---- Supplied material
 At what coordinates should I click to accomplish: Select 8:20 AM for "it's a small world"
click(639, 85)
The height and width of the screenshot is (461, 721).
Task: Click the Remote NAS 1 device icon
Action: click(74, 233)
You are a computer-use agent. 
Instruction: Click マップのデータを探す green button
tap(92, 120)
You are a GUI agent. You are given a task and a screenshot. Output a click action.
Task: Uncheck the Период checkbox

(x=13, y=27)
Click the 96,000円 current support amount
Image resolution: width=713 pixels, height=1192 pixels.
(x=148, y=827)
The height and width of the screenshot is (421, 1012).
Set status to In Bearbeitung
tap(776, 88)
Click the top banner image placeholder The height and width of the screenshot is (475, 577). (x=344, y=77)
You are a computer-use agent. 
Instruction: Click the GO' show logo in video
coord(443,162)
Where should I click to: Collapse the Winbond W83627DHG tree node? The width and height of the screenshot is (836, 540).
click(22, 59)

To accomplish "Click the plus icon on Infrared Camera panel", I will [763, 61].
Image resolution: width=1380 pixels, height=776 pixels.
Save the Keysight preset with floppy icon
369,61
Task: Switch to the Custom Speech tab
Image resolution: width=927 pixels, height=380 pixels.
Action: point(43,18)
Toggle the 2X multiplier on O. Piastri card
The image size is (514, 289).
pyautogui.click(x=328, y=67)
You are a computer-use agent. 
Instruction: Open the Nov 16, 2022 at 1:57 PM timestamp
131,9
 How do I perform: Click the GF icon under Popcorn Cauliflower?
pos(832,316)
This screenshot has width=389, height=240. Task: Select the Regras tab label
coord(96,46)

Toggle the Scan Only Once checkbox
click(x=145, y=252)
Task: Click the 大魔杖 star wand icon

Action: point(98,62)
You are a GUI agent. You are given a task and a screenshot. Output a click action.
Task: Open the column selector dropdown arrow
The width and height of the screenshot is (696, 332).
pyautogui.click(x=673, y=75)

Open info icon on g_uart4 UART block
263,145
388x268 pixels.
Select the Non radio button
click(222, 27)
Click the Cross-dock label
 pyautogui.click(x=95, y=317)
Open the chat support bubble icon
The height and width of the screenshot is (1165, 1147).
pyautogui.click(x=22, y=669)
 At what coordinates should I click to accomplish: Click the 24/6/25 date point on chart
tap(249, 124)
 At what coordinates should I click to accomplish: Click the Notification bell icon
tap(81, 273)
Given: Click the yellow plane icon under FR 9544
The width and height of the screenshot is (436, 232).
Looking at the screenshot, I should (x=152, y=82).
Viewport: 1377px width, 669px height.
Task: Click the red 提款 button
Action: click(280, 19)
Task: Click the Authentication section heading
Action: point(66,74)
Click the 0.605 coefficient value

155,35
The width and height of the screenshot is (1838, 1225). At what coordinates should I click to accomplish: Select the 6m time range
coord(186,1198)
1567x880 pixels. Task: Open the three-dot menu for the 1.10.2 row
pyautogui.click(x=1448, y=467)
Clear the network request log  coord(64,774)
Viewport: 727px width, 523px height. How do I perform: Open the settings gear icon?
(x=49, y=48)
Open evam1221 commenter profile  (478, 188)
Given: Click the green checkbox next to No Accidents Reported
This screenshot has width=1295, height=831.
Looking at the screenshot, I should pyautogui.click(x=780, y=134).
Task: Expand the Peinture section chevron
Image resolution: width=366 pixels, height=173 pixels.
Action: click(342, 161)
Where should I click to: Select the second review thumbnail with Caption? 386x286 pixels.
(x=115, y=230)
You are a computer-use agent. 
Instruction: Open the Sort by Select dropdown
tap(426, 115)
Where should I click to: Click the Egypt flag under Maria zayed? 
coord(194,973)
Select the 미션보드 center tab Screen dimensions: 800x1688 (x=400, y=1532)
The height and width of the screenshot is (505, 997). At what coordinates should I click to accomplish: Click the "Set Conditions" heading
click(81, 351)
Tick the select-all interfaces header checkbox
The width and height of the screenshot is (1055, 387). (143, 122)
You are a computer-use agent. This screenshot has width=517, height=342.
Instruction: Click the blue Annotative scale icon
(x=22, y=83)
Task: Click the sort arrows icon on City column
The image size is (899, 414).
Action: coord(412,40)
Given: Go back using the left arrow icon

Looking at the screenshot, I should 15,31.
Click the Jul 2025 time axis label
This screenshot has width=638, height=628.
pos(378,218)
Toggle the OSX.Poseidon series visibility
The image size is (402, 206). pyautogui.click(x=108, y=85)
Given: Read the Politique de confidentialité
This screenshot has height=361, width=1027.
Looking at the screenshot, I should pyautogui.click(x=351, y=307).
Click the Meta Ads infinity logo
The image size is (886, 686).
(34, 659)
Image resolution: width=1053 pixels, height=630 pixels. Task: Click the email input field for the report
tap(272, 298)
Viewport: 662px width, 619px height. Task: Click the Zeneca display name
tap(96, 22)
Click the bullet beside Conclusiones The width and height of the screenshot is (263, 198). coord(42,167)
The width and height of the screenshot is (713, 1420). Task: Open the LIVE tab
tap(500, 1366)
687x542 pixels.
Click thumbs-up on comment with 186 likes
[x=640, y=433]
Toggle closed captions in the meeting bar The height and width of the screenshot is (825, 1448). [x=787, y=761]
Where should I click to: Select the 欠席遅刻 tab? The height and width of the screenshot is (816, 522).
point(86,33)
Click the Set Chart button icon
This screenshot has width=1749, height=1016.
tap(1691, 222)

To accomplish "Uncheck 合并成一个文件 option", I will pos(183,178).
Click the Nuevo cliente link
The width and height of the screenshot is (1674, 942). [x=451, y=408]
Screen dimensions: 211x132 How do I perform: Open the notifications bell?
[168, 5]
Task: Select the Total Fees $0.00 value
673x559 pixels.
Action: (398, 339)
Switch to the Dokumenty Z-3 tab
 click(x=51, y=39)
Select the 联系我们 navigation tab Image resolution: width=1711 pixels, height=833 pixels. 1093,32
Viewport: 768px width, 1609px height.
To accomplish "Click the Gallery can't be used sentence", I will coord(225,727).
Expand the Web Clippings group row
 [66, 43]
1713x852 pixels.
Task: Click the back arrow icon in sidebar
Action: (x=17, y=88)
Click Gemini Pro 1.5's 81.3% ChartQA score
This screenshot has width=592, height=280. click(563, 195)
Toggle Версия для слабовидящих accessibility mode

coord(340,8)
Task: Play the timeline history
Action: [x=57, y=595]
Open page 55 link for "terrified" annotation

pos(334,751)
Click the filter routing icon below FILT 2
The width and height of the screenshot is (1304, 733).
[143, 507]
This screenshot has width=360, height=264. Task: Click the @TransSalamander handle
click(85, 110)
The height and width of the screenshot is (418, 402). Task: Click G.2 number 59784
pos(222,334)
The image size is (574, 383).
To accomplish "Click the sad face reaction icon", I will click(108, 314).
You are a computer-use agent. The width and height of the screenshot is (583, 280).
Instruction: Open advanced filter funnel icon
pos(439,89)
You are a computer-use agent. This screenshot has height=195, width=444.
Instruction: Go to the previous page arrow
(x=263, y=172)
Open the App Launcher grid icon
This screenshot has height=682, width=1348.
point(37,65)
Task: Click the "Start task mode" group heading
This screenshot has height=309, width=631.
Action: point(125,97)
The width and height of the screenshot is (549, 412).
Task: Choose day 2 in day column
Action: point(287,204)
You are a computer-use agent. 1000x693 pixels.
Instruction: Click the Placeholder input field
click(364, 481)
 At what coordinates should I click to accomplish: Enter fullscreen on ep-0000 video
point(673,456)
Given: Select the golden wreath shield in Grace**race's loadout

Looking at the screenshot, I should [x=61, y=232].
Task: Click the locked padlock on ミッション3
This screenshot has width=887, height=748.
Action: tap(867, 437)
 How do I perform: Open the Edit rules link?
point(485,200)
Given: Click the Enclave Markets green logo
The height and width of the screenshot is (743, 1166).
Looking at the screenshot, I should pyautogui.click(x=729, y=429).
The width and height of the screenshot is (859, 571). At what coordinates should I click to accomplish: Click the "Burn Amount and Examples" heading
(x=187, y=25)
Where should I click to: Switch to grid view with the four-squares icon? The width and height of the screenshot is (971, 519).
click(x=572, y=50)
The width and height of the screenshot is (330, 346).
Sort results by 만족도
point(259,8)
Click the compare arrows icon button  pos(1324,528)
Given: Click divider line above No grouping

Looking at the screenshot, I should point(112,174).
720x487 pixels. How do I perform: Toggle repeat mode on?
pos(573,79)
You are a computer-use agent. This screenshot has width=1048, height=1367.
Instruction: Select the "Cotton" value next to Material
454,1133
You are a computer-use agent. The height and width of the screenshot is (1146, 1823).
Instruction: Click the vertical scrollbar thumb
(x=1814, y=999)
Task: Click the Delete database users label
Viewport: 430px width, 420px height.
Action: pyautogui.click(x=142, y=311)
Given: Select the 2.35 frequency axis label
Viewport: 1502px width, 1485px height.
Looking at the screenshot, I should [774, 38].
--------
Retype the data from the start through the line containing "Click the top", both ends included, with every line reproduced exactly.

### Output of the exercise
 At what coordinates should I click to accomplish: Select 8:20 AM for "it's a small world"
click(639, 85)
The height and width of the screenshot is (461, 721).
Task: Click the Remote NAS 1 device icon
Action: click(74, 233)
You are a computer-use agent. 
Instruction: Click マップのデータを探す green button
tap(92, 120)
You are a GUI agent. You are given a task and a screenshot. Output a click action.
Task: Uncheck the Период checkbox

(x=13, y=27)
Click the 96,000円 current support amount
Image resolution: width=713 pixels, height=1192 pixels.
(x=148, y=827)
The height and width of the screenshot is (421, 1012).
Set status to In Bearbeitung
tap(776, 88)
Click the top banner image placeholder The height and width of the screenshot is (475, 577). (x=344, y=77)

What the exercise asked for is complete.